NI port checks by January 'almost impossible'

By Stephen Walker
BBC News NI Political Correspondent

  • Published
Belfast port
Image caption,
Denis McMahon said it was a "monumental challenge" to have new port checks by the time the Brexit transition period runs out at the end of this year

A senior Stormont civil servant has warned it is "almost impossible" to have post-Brexit checks in place at NI ports and airports by January 2021.

Denis McMahon is the Permanent Secretary at the Department of Agriculture.

He said it was a "monumental challenge" to have new port checks by the time the Brexit transition period runs out at the end of this year.

He was speaking at Stormont's agriculture committee.

Mr McMahon said that his staff were working hard to meet the deadline but he said it was "almost impossible" and he said "we still lack a great deal of clarity".

He was quizzed on the ongoing UK/EU talks and said it was difficult to work out how these discussions would conclude.

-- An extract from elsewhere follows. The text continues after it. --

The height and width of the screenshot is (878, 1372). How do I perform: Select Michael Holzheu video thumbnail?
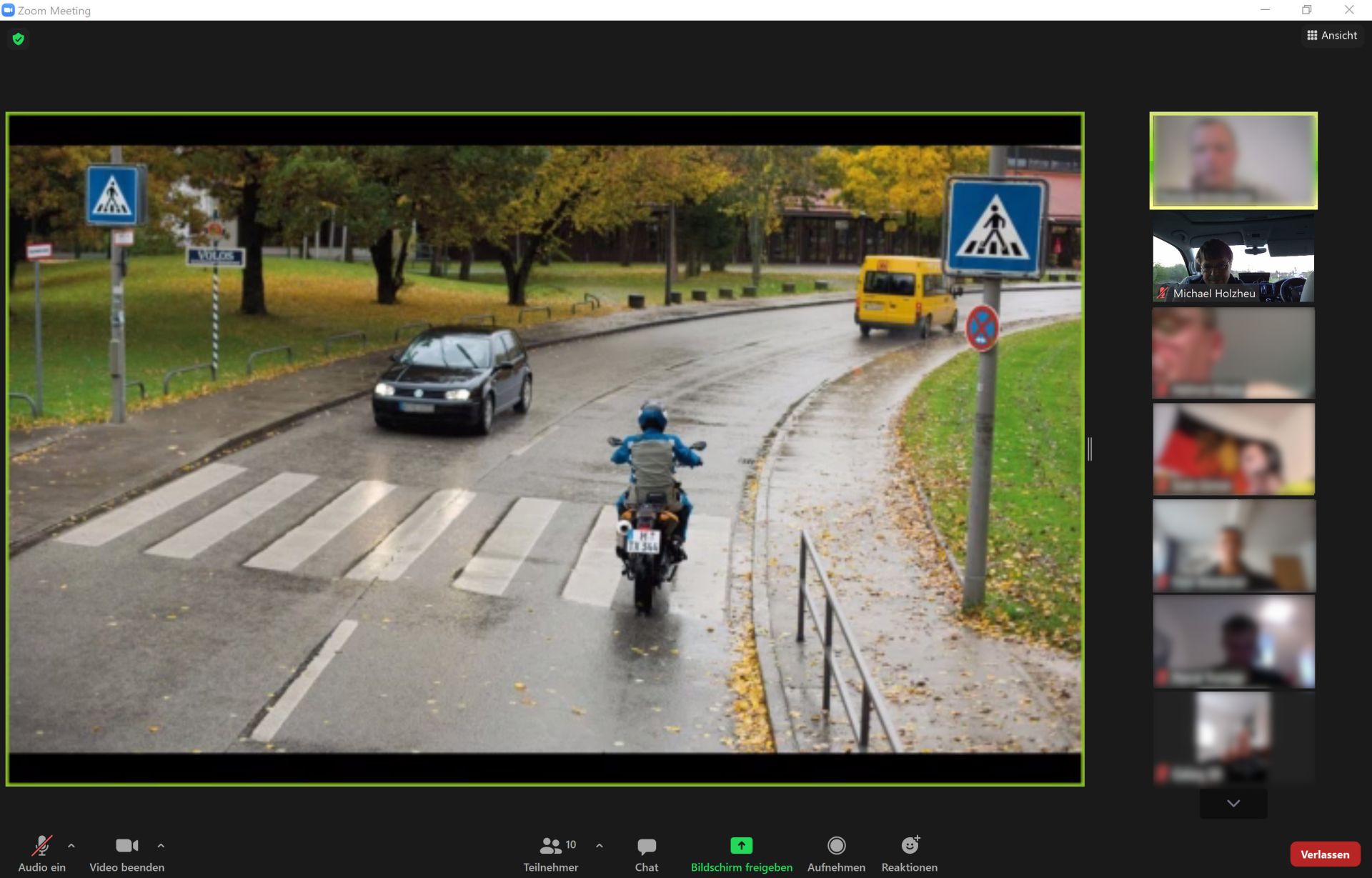pos(1233,257)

He told one assembly member: "Your interpretation is as good as mine".

Image source, NI Assembly
Image caption,
Denis McMahon is the Permanent Secretary at the Department of Agriculture

Robert Huey, the Chief Veterinary Officer for NI, explained that preparations were being made and staff were being recruited and facilities at the ports were being planned.

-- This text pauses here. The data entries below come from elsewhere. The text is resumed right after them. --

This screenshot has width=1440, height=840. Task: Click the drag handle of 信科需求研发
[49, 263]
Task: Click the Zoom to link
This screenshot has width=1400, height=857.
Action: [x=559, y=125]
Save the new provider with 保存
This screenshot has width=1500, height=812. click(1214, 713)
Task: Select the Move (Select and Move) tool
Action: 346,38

He said the department was facing "a huge amount of difficulty".

Mr Huey told MLAs that time was running out.

"It is almost too late standing on hilltops shouting at each other," he said.

"We need to fix this."

'Rob Peter to pay Paul'

Mr Huey also raised the issue of recruiting additional staff and said at the moment he had to find the additional money from existing budgets.

"I will have to rob Peter to pay Paul," he said.

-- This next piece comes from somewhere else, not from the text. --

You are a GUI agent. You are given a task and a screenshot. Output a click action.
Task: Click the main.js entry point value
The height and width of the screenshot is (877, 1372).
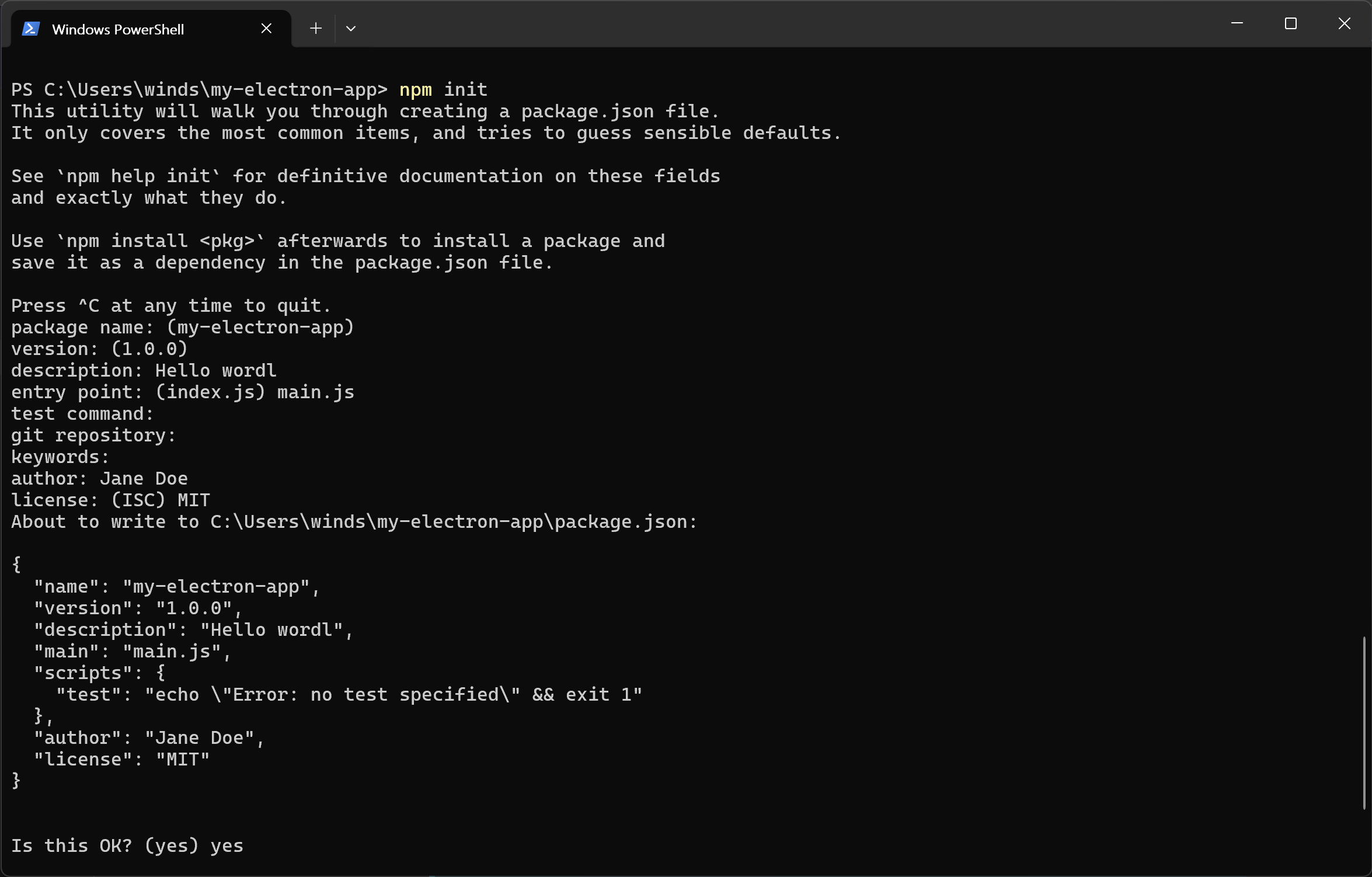click(x=315, y=392)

Mr McMahon explained that the NI Agriculture Minister Edwin Poots was "opposed to additional checks" at local ports, but said the DUP minister understood that goods "must enter Northern Ireland legally".

Mr McMahon said his department had been placed in an "impossible position", but that his staff were working hard to make sure they abided by the law and had agri-food checks in place by January.

He said work would be done on time, although he predicted that "not everything will be in place".

He also warned MLAs that due to the timescale and the lack of clarity, the facilities at the ports "may not look pretty".

Image source, PA Media
Image caption,
A letter was sent by Environment Secretary George Eustice (above) to Mr McMahon

Last week, BBC News NI revealed the contents of a letter from the UK Environment Secretary George Eustice to Mr McMahon.

The letter said checks should be put in place without delay and delivery was critical.

Mr Eustice stated that the moves were in accordance with the Northern Ireland Protocol.

Tenders for the work at a number of sea ports were made made public last week and bids are to be made by later this month.

It is estimated that the work at places such as Belfast port, Warrenpoint and Larne could cost about £45m.